Scientists have developed the gene sequencing method which combines Next Generation Sequencing (NGS) and long-read sequencing technology. Unlike other sequencing techniques, CODEC creates connected copies of the opposing DNA strands, allowing for simultaneous copying of each, which increases the accuracy of the analysis and reduces the number of amplifications necessary.
Addressing the issues of genome sequencing
Over the past five decades, genome sequencing has been a field of constant development. Scientists have come up with various sequencing techniques, including Next Generation Sequencing (NGS) and Duplex Sequencing, to optimize the accuracy and accessibility of gene sequencing. However, both methods have their own issues. Duplex Sequencing, which tags corresponding DNA strands (the ‘single duplex’), provides accurate reads but is expensive. On the other hand, NGS becomes inaccurate when investigating sequences that are too long. This means that Whole Genome Sequencing (WGS) using NGS has many mistakes known as noise. To accommodate this problem, the genome is often split into smaller pieces, heavily increasing the workload during analysis.

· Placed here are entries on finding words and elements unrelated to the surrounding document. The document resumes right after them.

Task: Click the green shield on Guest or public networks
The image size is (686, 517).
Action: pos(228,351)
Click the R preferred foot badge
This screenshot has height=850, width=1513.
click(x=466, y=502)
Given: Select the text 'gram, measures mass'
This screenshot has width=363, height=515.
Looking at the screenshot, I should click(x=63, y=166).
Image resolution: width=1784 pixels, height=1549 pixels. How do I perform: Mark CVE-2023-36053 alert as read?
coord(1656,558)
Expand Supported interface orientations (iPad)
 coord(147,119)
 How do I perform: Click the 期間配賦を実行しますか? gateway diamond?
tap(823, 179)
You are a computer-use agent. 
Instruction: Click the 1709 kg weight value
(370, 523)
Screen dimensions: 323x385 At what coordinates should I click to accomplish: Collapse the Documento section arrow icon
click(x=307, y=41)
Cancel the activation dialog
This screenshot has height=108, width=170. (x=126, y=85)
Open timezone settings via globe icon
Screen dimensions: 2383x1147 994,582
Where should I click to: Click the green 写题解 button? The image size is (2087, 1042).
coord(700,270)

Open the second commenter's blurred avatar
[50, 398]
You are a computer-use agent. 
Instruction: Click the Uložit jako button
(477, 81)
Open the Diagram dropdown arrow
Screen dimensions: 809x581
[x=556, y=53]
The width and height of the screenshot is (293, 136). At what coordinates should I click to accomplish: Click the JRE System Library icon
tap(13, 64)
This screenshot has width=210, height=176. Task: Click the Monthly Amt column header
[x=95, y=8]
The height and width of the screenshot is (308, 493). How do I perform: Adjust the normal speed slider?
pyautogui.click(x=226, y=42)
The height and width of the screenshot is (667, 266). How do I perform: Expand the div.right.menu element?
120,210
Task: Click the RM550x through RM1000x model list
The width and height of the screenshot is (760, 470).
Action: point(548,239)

Another risk of sequencing is the occurrence of errors during transcription. When nucleotide substitutions are found only on one strand of DNA, it can be hard to determine whether the damage occurred before the analysis or if it’s an artifact of the polymerase chain-reaction (PCR) analysis. If the general error rate is high, it can become impossible to distinguish at all. NGS struggles to accurately detect guanine and cytosine-rich sequences. A high number of strand amplifications is needed to have enough material for an accurate comparison, and mutations, DNA damage, and PCR artifacts are distinguished by sorting out complementary strands and comparing the rates at which each abnormality occurs. This can increase both the cost of the technique and the time consumed.
To address these issues, a group of researchers from University Grossman School of Medicine, New York, and University Hospitals Cleveland Medical Center, Ohio, collaborated with Cryos to test CODEC. Rather than making separate copies of each strand, CODEC creates a single molecule of the whole duplex that can be transcribed. Each amplification provides new molecules that consist of corresponding strands that remain attached, and there is no sorting of DNA pairs, nor any question of which strands were read together. This both diminishes the number of amplifications necessary and increases the accuracy of the analysis.
To test the claims of CODEC, it was compared to various other WGS methods by using them to analyze the same DNA samples. These DNA samples were derived from healthy somatic cells, breast cancer cells, sperm cells, and liquid biopsy samples with increasing microsatellite instability (MSI). The results showed that CODEC has a similar error rate as Duplex Sequencing, the most accurate of other techniques, but the cost per base of DNA was approximately 100 times lower. Furthermore, CODEC requires 230 times fewer read pairs compared to Duplex Sequencing for accurate sampling. A similar decrease of transcriptions needed occurred throughout the comparisons, with a decrease in reads necessary for the accurate detection of mutations of at least 100 times.
CODEC managed to detect unique mutations of low abundance which are usually lost in the NGS noise. CODEC reached a similarity of 90-98% when compared with Mutect2, the most accurate measure available to detect cancer. CODEC also detected samples with low levels of MSI at a decrease of 290 times in error rates compared to standard NGS. These results suggest that CODEC is a highly accurate and cost-effective technique for WGS.
However, it is important to note that CODEC is not a perfect tool, and inaccuracy still exists. There is still room for improvement, but at present, CODEC is the technique of the highest cost value for WGS.
The findings of this study provide a new direction for the development of gene sequencing techniques, as CODEC is highly effective and offers a cost-effective and time-efficient alternative to traditional sequencing methods. The ability to accurately analyze genetic material has numerous implications across multiple industries, including healthcare and environmental science.